=== Text provided ===
= = =

Examples of data exploration, using [this dataset](https://catalogue.data.govt.nz/dataset/traffic-counts-hamilton-city-council) from the huge range of NZ central/local government datasets at [catalogue.data.govt.nz](https://catalogue.data.govt.nz). (Thanks to Peter for pointing me at that resource.)

Useful links:
* Pandas: https://pandas.pydata.org/
* Matplotlib: https://matplotlib.org/

Recap/udpate of my previous notes on Matplotlib:

  * every part of a chart is an “Artist” object <https://matplotlib.org/stable/api/artist_api.html>.
  * each figure in a plot (each “subplot”) is an “Axes” object <https://matplotlib.org/stable/api/axes_api.html>,
    the axes of which are “Axis” objects <https://matplotlib.org/stable/api/axis_api.html>.
  * pyplot is a whole separate thing <https://matplotlib.org/stable/api/pyplot_summary.html>.
    I think this is meant to provide a more MATLAB-like charting API. But what
    do I know...
  * 3D plotting is a separate API layer, beginning here
    <https://matplotlib.org/stable/api/toolkits/mplot3d.html>. Third-party toolkits like Seaborn are listed here: <https://matplotlib.org/mpl-third-party/>.


In [None]:
from ipywidgets.widgets import \
    interact

# use common short names
import numpy as np
import pandas as pd
import matplotlib
import matplotlib.pyplot as plt

Load in the sample data set and do some initial exploration.

= = =

=== Dataset content ===
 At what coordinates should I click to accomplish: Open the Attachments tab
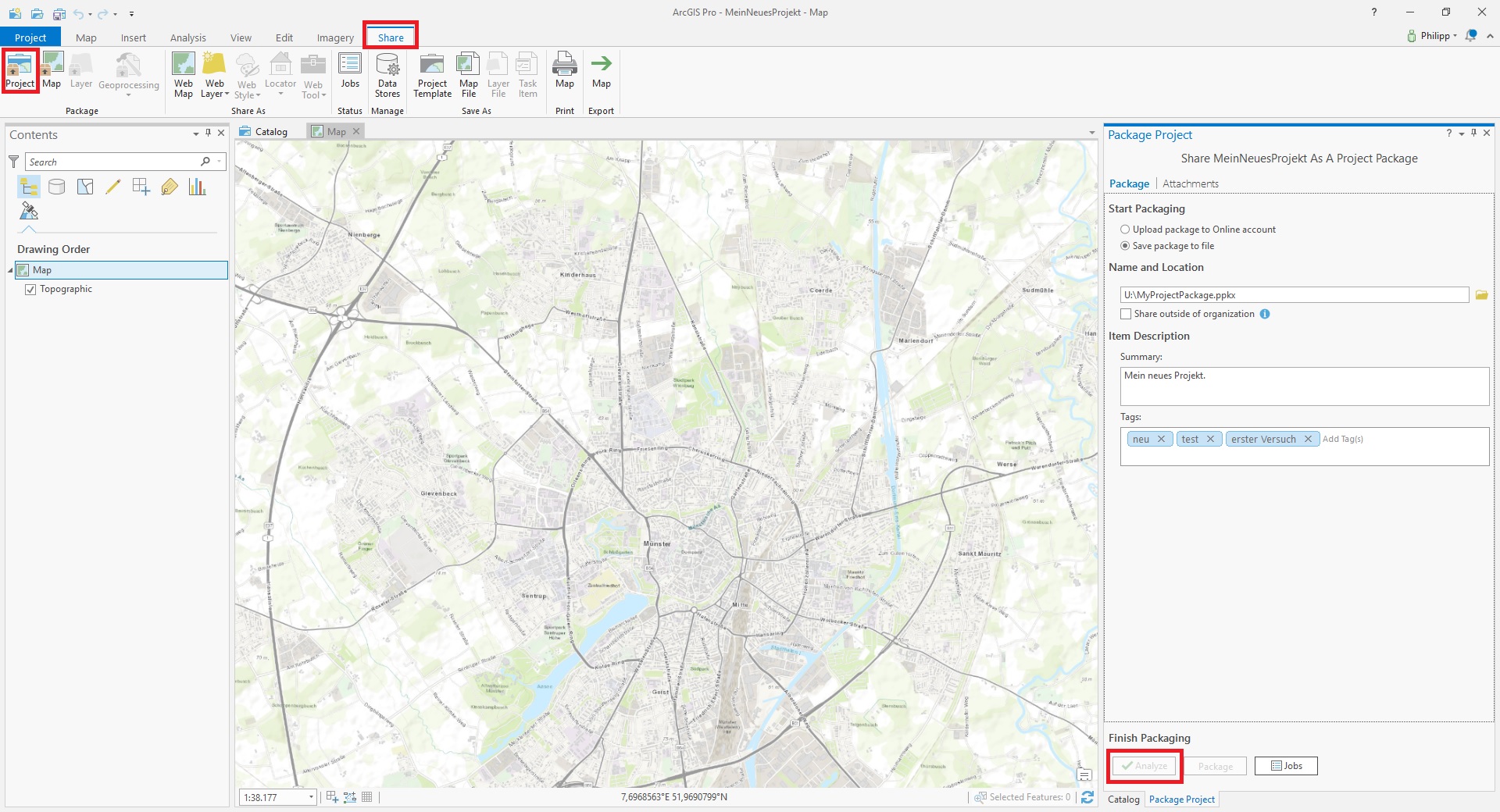click(1190, 184)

= = =

=== Instruction 1 ===
In the notebook on exploring traffic-count data, what kind of object is each subplot in a Matplotlib plot?
=== Instruction 2 ===
Write what comes next in the traffic-count notebook, starting after its final line.

=== Exercise result 1 ===
Each subplot is an "Axes" object.

=== Exercise result 2 ===
In [None]:
dats1 = pd.read_csv("Traffic Counts - Hamilton City Council.csv")
dats1

In [None]:
dats1.columns

X- and Y- values might be some kind of coordinate system. Units seem to be metres.

In [None]:
xmean = dats1["X"].mean()
ymean = dats1["Y"].mean()
xmean, ymean

Create a local coordinate system, with origin in about the middle of the points.

In [None]:
dats1.insert(len(dats1.columns), "dX", dats1["X"] - xmean)
dats1.insert(len(dats1.columns), "dY", dats1["Y"] - ymean)

In [None]:
dats1[["dX", "dY"]]

Easy reference to those “Yearnnnn” columns:

In [None]:
year_cols = list("Year%4d" % y for y in range(2000, 2019))
min_year = 2000
year_cols, min_year

In [None]:
dats1.groupby("Direction").count()

In [None]:
sorted(list(dats1["Site_Name"]))

In [None]:
dats1.loc[list("WAIRERE" in d for d in dats1["Site_Name"])][["Site_Name", "Site_Locat", "Direction", "dX", "dY"]]

In [None]:
dats2 = dats1[["Site_Name", "Site_Locat"] + list("Year%4d" % y for y in range(2000, 2019))]

In [None]:
dats2.sort_values(by = "Year2004", ascending = False)

In [None]:
dats3 = dats2[dats2["Site_Name"] == "KAHIKATEA DRIVE"]

dats3

In [None]:
dats4 = dats3.loc[66, ["Site_Name"] + list("Year%4d" % y for y in range(2000, 2019))]

dats4

In [None]:
dats4[1:].plot(title = "Kahikatea Drive West")

In [None]:
dats3.loc[115, ["Site_Name"] + list("Year%4d" % y for y in range(2000, 2019))][1:].plot(title = "Kahikatea Drive East")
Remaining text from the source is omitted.